§ INSTRUCTIONS FOR THE TASK
The expected output is every line below, reproduced exactly.

------ EXERCISE INPUTS

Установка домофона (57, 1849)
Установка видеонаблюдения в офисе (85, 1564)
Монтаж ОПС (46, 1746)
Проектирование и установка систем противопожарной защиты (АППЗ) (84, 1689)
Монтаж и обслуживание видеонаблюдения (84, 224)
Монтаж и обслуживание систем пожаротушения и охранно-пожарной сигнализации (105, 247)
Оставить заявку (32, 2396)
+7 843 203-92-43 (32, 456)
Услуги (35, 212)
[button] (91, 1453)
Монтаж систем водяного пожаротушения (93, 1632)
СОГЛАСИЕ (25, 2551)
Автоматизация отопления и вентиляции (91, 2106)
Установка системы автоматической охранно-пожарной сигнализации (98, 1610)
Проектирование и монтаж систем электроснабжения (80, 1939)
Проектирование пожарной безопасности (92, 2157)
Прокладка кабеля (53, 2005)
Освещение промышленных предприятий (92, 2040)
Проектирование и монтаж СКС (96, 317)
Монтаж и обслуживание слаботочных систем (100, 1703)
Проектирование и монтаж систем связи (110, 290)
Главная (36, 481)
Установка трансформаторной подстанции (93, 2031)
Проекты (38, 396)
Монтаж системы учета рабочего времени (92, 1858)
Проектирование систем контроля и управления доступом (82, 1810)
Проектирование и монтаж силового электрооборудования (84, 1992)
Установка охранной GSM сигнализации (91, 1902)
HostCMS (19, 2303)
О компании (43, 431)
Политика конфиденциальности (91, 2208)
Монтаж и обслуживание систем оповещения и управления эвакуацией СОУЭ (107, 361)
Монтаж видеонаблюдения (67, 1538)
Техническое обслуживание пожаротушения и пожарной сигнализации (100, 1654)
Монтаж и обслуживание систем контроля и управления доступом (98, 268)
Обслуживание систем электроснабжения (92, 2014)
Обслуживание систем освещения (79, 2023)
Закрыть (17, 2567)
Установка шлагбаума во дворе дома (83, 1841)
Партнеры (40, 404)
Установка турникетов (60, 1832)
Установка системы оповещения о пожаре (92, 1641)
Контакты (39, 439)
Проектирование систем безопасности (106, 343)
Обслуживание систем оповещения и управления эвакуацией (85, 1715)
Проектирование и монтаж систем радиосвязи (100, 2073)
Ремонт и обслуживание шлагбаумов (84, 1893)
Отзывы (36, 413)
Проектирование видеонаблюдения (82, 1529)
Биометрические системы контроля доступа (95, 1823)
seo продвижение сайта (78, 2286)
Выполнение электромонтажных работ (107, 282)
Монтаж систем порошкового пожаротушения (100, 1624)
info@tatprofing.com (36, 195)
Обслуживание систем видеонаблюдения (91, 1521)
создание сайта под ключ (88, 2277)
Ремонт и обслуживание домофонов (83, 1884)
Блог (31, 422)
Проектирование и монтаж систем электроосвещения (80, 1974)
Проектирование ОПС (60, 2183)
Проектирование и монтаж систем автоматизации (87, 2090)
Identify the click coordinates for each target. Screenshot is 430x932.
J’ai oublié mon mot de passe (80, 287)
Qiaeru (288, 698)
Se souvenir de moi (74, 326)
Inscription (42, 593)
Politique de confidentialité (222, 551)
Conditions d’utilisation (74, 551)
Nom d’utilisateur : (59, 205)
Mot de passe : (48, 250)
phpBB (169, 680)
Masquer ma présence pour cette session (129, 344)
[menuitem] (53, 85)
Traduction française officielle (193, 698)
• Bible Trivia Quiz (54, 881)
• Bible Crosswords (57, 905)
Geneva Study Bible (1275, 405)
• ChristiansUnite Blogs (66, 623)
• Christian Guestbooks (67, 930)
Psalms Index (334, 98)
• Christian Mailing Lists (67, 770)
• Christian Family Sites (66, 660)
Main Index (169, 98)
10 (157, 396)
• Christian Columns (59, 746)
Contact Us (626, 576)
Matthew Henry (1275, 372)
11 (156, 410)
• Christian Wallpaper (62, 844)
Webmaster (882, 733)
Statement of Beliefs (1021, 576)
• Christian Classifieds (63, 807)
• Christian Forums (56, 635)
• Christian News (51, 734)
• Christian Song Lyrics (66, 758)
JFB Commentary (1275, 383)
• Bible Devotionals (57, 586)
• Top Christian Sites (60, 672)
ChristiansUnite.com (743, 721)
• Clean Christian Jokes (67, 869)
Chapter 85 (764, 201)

------------

§ YOUR SOLUTION
Установка домофона (57, 1849)
Установка видеонаблюдения в офисе (85, 1564)
Монтаж ОПС (46, 1746)
Проектирование и установка систем противопожарной защиты (АППЗ) (84, 1689)
Монтаж и обслуживание видеонаблюдения (84, 224)
Монтаж и обслуживание систем пожаротушения и охранно-пожарной сигнализации (105, 247)
Оставить заявку (32, 2396)
+7 843 203-92-43 (32, 456)
Услуги (35, 212)
[button] (91, 1453)
Монтаж систем водяного пожаротушения (93, 1632)
СОГЛАСИЕ (25, 2551)
Автоматизация отопления и вентиляции (91, 2106)
Установка системы автоматической охранно-пожарной сигнализации (98, 1610)
Проектирование и монтаж систем электроснабжения (80, 1939)
Проектирование пожарной безопасности (92, 2157)
Прокладка кабеля (53, 2005)
Освещение промышленных предприятий (92, 2040)
Проектирование и монтаж СКС (96, 317)
Монтаж и обслуживание слаботочных систем (100, 1703)
Проектирование и монтаж систем связи (110, 290)
Главная (36, 481)
Установка трансформаторной подстанции (93, 2031)
Проекты (38, 396)
Монтаж системы учета рабочего времени (92, 1858)
Проектирование систем контроля и управления доступом (82, 1810)
Проектирование и монтаж силового электрооборудования (84, 1992)
Установка охранной GSM сигнализации (91, 1902)
HostCMS (19, 2303)
О компании (43, 431)
Политика конфиденциальности (91, 2208)
Монтаж и обслуживание систем оповещения и управления эвакуацией СОУЭ (107, 361)
Монтаж видеонаблюдения (67, 1538)
Техническое обслуживание пожаротушения и пожарной сигнализации (100, 1654)
Монтаж и обслуживание систем контроля и управления доступом (98, 268)
Обслуживание систем электроснабжения (92, 2014)
Обслуживание систем освещения (79, 2023)
Закрыть (17, 2567)
Установка шлагбаума во дворе дома (83, 1841)
Партнеры (40, 404)
Установка турникетов (60, 1832)
Установка системы оповещения о пожаре (92, 1641)
Контакты (39, 439)
Проектирование систем безопасности (106, 343)
Обслуживание систем оповещения и управления эвакуацией (85, 1715)
Проектирование и монтаж систем радиосвязи (100, 2073)
Ремонт и обслуживание шлагбаумов (84, 1893)
Отзывы (36, 413)
Проектирование видеонаблюдения (82, 1529)
Биометрические системы контроля доступа (95, 1823)
seo продвижение сайта (78, 2286)
Выполнение электромонтажных работ (107, 282)
Монтаж систем порошкового пожаротушения (100, 1624)
info@tatprofing.com (36, 195)
Обслуживание систем видеонаблюдения (91, 1521)
создание сайта под ключ (88, 2277)
Ремонт и обслуживание домофонов (83, 1884)
Блог (31, 422)
Проектирование и монтаж систем электроосвещения (80, 1974)
Проектирование ОПС (60, 2183)
Проектирование и монтаж систем автоматизации (87, 2090)
Identify the click coordinates for each target. Screenshot is 430x932.
J’ai oublié mon mot de passe (80, 287)
Qiaeru (288, 698)
Se souvenir de moi (74, 326)
Inscription (42, 593)
Politique de confidentialité (222, 551)
Conditions d’utilisation (74, 551)
Nom d’utilisateur : (59, 205)
Mot de passe : (48, 250)
phpBB (169, 680)
Masquer ma présence pour cette session (129, 344)
[menuitem] (53, 85)
Traduction française officielle (193, 698)
• Bible Trivia Quiz (54, 881)
• Bible Crosswords (57, 905)
Geneva Study Bible (1275, 405)
• ChristiansUnite Blogs (66, 623)
• Christian Guestbooks (67, 930)
Psalms Index (334, 98)
• Christian Mailing Lists (67, 770)
• Christian Family Sites (66, 660)
Main Index (169, 98)
10 (157, 396)
• Christian Columns (59, 746)
Contact Us (626, 576)
Matthew Henry (1275, 372)
11 (156, 410)
• Christian Wallpaper (62, 844)
Webmaster (882, 733)
Statement of Beliefs (1021, 576)
• Christian Classifieds (63, 807)
• Christian Forums (56, 635)
• Christian News (51, 734)
• Christian Song Lyrics (66, 758)
JFB Commentary (1275, 383)
• Bible Devotionals (57, 586)
• Top Christian Sites (60, 672)
ChristiansUnite.com (743, 721)
• Clean Christian Jokes (67, 869)
Chapter 85 (764, 201)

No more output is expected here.